Excellent advice from Dennis Foley, thanks for sharing it here.
I say unload the baggage and just use Robert A. Heinlein’s “Five Rules for Writers” as a guide to start out with.
There’s good reason for all the touted rules, but they are also quicksand for less experienced writers, particularly if they get bogged down in all that while drafting a story. The ‘rules’ get in the way of creativity.
One rule that particularly annoys me is the hatred of prologues. While I agree that after you write your manuscript you should evaluate whether the prologue is truly necessary, what I find is that people who critique your work like to pop off with the “NO PROLOGUES!” admonition by rote, rather than sincerely evaluating it’s worth to the story. As a reader I happen to like prologues, and I have rarely read one that wasn’t interesting or valuable to the story.
The ‘rules’ of writing need to be considered, but shouldn’t choke out your creativity.
Great point, BK, about considering the rules but not letting them “choke out your creativity.” Your example of prologues is a good one which can be applied to other rules—if you want, they can be considerations after the first draft.
I’ve never met a prologue or epilogue I didn’t like. Done right, they work…
They certainly can, Deb. I give reasons below why they often don’t work for me, but as you note, done right, they can be effective.
One author I’m reading right now is good at prologues/epilogues in his series’–Andrew Turpin.
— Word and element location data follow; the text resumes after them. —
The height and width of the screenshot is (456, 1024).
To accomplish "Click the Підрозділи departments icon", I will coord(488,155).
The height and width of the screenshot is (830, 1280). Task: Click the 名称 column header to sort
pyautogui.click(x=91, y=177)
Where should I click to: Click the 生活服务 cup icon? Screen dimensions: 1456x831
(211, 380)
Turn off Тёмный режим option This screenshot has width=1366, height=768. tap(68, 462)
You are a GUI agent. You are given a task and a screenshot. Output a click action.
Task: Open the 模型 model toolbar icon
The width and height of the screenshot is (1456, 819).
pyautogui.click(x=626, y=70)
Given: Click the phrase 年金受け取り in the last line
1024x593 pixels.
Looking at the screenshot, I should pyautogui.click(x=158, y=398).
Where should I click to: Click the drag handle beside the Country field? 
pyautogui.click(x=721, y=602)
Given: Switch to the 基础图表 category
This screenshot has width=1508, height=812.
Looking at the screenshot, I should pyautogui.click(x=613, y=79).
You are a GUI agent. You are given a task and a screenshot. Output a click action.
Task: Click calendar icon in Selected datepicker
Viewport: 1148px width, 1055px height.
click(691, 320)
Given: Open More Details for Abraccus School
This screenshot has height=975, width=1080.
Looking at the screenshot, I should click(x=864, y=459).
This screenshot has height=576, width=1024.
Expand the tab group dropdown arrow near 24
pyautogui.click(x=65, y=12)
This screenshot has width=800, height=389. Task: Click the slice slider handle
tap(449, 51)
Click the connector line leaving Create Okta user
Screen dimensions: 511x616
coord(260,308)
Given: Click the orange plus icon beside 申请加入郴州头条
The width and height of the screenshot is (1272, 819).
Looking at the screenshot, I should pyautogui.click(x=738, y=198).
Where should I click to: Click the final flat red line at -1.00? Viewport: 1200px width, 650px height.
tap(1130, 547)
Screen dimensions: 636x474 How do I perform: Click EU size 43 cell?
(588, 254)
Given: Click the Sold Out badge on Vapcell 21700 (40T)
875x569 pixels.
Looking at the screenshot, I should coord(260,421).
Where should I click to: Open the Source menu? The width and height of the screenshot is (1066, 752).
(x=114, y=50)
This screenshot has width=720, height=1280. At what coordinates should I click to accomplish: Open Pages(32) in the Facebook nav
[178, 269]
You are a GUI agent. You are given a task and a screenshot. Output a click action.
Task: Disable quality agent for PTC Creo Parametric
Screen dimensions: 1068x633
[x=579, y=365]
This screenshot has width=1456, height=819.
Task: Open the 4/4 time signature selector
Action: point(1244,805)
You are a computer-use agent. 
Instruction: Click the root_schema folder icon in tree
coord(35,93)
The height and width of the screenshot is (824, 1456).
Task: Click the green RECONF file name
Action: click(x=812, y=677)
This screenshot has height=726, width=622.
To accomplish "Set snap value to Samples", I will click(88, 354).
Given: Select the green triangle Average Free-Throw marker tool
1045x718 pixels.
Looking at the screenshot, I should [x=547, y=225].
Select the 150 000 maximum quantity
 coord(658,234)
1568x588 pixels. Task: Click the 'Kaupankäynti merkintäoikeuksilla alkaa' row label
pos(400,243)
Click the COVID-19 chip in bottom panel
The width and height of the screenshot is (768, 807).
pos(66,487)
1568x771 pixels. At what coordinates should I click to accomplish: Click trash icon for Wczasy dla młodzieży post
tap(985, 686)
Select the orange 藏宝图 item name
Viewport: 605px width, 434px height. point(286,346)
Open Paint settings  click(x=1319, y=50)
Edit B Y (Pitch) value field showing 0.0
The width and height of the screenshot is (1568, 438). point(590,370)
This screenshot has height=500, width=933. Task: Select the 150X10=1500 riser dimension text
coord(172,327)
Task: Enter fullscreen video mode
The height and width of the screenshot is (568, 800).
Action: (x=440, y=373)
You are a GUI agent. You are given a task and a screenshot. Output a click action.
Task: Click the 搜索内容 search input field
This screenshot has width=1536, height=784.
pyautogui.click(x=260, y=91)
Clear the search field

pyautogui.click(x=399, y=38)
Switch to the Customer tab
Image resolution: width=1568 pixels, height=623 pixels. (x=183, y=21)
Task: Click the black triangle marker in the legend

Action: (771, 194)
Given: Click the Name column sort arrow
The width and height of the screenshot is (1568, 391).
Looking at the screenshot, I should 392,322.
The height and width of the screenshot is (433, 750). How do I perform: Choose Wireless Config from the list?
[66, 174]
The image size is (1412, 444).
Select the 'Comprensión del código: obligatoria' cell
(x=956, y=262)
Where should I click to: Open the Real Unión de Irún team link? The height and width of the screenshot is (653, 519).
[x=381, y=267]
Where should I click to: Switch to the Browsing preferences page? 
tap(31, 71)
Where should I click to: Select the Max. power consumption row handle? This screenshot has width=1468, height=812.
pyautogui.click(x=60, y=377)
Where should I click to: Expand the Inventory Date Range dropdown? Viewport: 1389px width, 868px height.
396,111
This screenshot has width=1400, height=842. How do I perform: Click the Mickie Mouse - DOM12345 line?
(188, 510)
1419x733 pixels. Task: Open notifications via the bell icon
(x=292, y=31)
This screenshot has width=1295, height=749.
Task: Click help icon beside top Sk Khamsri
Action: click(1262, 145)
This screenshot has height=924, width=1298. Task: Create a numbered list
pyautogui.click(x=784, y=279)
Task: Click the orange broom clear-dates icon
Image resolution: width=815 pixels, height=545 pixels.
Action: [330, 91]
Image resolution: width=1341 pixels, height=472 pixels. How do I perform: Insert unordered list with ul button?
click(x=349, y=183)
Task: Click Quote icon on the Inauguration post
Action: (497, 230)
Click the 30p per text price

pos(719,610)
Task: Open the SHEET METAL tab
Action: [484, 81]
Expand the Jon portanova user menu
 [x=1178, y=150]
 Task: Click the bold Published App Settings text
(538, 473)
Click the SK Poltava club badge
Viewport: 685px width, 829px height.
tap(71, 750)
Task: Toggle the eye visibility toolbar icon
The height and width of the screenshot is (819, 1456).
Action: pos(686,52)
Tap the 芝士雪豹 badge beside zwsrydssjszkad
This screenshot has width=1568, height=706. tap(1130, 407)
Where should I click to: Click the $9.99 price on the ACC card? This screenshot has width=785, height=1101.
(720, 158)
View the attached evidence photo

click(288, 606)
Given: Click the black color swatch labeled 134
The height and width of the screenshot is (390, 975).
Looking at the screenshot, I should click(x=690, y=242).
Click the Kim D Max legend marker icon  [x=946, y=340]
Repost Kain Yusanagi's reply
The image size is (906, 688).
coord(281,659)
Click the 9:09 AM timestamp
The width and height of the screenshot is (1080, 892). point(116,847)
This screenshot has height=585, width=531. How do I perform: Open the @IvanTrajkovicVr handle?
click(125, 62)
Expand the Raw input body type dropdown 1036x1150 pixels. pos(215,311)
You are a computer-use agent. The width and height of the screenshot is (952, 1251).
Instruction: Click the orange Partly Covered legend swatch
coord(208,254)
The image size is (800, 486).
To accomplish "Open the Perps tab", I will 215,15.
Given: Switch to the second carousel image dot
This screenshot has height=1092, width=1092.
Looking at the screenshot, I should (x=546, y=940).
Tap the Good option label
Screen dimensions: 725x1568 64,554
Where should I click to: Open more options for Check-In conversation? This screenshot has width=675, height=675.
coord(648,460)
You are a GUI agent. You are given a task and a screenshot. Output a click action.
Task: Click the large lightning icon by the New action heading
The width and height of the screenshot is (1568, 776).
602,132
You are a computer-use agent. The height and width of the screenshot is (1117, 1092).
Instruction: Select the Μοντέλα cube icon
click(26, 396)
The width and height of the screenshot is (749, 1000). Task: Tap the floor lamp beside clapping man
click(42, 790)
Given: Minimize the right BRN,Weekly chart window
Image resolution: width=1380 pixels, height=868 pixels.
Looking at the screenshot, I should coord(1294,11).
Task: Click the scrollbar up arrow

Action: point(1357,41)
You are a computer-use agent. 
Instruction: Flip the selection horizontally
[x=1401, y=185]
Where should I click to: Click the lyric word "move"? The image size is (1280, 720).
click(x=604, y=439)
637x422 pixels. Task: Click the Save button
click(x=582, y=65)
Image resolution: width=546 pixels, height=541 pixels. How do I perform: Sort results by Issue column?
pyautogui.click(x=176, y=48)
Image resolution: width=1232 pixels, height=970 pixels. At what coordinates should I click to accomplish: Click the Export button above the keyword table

Thanks for the recommendation, Deb!
As a newer acquisitions editor, I abhor prologues. they are usually full of back story that gives away the entire plot.
Personally, I’m not a fan of prologues either, Jane. I’d rather that backstory be salted in as the novel progresses. There’s also the fact that by including a prologue, you have two starts to your novel, and need to ensure that chapter one still opens in a way that holds the reader’s attention.
Sometimes with prologues there’s a tendency to follow with a quiet start to chapter one, I suspect to seemingly counterbalance the intensity of the prologues ending, but I think that’s a mistake, and more than one book has lost my interest in that contrast.
That said, I’ve certainly read ones which were effective, engagingly setting up something for later in the narrative, and followed by “hooky” chapter ones.
Joe’s list was hilarious. God, I miss him. Thanks for pulling these, Dale! I clicked all three to the original post and all three are worth printing out and keeping by your computer.
You’re very welcome, Patricia. I was very happy to have once more struck gold in the TKZ archives.
I have two unbreakable rules. (And I know when I’ve failed if they don’t hold true for the piece I’m working on)
1. Have something worth saying and say it as subtext,
2. Be interesting.
Both are good rules, Brian. “Be interesting” will keep the reader going and “have something worth saying” is a terrific payoff.
Ooh! Yes, subtext is powerful.
I like prologues, but not every book needs one. They can:
(1) be events outside the timeline or the story setting. (E.g., a murder in Egypt 20 years earlier than the time frame of the story;
(2) introduce a character we don’t see again until much later (e.g., a narrator); (3) set the overall tone or mood of the book;
(4) foreshadow events;
(5) introduce theme or motif;
(6) establish the greater setting (e.g., WWII);
(7) provide absolutely necessary backstory that doesn’t fit anywhere else;
(8) flash forward to action.
(9) Prologues are best kept to 1/2 page or a page at most. Epilogues can be a bit longer and, with the prologue, can “bookend” the novel.